**Exercise set:**
a. Translate this sentence from the Mediterranean diet text into Spanish: "Make a quarter of your plate whole grains at each meal."
b. Please go on with the Mediterranean diet text from its last sentence, covering the remaining habits it promises.

**Text:**
===
3 ways to eat like the Greeks
The Mediterranean diet isn't as far-fetched as you may think.
The Mediterranean diet continues to be promoted as one of the best diets for health and longevity. In fact, it won first place in "The Best Diets for Healthy Eating", which weighs nutritional completeness and safety (U.S. News & World Report, 2018). Known for promoting heart and brain health and preventing cancer and diabetes, the Mediterranean diet isn't really a "diet" at all, but rather the cultural eating practices adapted by people of the Mediterranean region for hundreds of years.
The frustration with following the Mediterranean diet in the Midwest is that it can be difficult to follow one hundred percent. But the good news is that you don't have to in order to reap the health benefits. Here are three of the habits emphasized in the Mediterranean-style of eating and how you can adapt your eating habits to include them:
Eat primarily plant-based foods. Residents of Greece consume nine (that's right, nine) servings of fruits and vegetables each day. While that sounds like a staggering number, if you ate a piece of fruit at breakfast and a fruit and a vegetable at both lunch and supper you would consume at least five servings a day. That's more than the typical American eats right there! Grains consumed in the Mediterranean region are typically whole grains; think whole grain breads and pastas, brown rice, oats, barley and bulgur. Make a quarter of your plate whole grains at each meal.
===
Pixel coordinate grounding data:
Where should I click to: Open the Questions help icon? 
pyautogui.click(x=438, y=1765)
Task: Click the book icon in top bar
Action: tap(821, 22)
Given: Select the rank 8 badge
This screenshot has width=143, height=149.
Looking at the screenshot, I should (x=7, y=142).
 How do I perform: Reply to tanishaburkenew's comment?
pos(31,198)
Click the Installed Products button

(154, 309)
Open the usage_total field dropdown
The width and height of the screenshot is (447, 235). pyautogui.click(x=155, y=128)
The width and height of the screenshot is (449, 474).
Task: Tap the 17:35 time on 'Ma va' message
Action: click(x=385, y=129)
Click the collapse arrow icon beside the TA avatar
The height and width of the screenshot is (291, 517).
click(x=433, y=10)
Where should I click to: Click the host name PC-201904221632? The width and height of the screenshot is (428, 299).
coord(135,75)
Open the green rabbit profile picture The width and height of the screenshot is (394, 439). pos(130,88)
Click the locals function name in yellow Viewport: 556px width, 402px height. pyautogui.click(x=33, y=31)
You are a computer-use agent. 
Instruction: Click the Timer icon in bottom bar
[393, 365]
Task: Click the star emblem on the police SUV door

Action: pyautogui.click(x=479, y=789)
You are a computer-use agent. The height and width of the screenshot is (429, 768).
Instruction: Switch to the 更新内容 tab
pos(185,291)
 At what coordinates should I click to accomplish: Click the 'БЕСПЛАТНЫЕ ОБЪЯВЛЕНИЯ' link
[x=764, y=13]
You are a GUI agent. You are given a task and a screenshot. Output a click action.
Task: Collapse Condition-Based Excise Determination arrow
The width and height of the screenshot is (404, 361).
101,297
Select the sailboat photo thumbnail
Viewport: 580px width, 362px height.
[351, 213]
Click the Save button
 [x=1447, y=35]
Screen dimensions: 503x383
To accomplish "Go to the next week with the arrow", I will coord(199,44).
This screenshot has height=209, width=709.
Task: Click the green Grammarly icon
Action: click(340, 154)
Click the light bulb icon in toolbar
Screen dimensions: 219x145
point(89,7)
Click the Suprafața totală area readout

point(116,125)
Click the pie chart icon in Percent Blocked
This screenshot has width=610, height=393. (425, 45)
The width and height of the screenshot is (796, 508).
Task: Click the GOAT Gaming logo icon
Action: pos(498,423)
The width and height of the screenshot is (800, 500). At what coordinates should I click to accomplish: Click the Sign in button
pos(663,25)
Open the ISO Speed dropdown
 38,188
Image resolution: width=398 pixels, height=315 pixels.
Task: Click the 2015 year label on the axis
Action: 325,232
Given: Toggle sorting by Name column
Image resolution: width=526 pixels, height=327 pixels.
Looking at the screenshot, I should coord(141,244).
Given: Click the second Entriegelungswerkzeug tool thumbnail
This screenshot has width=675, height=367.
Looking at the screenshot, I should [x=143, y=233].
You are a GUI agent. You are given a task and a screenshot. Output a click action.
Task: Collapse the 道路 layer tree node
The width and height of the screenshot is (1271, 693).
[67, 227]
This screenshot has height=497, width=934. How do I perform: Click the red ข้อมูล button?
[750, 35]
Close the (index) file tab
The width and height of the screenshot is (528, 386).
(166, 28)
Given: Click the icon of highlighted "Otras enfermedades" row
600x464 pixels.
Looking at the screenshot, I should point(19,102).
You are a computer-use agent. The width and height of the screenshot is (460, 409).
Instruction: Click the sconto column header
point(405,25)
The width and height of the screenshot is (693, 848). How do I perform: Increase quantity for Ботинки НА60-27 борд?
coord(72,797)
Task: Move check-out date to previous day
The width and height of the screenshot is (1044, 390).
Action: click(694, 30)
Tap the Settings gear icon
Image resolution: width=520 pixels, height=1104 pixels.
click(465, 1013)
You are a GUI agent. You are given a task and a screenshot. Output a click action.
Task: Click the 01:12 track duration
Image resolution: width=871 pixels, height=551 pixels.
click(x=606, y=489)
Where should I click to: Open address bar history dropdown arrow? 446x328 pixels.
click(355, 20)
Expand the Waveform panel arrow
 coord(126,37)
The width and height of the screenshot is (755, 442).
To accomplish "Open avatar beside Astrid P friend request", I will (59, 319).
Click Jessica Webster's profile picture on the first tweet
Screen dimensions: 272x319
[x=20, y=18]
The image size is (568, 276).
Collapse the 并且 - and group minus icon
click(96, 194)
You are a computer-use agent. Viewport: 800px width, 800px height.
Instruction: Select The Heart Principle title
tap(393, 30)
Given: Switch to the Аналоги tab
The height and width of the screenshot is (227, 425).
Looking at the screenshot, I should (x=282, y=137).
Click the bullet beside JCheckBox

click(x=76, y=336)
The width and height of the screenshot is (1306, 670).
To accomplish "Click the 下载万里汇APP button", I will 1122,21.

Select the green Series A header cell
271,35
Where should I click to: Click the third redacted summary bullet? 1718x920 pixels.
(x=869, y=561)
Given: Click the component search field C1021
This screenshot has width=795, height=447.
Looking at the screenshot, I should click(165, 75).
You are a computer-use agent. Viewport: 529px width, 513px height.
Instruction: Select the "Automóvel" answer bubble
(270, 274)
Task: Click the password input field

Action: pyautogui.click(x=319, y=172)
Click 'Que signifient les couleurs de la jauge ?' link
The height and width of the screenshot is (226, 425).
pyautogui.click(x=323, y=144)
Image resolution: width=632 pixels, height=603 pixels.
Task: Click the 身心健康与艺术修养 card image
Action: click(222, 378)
===
**Set of answers:**
a. Haz que una cuarta parte de tu plato sean cereales integrales en cada comida.

b.
Limit red meat and poultry. Red meat is only consumed a few times a month, and poultry and eggs once or twice a week in the Mediterranean. Look at how often you consume these types of protein currently and reduce it by replacing red meat at one or two dinners each week with fish and seafood. Legumes (fancy term for beans, peas, and lentils) can replace meat or poultry as the protein source at a meal. Use legumes once or twice a week instead of meat in soups and casseroles, meatballs or burgers, and as the protein source in salads.
Replace butter with olive oil. The idea isn't to limit total fat consumption, but rather to make healthier fat choices. Therefore, olive oil is featured as the primary source of fat as it is unsaturated and heart-healthy. Use olive oil in cooking, and as flavoring for vegetables, rice and pasta and on top of bread rather than butter.
As you can see, the Mediterranean diet isn't as far-fetched as you may have originally thought. If you shift your thinking toward more plants, less meat and healthy fats, you'll be on your way to living a long and healthy life.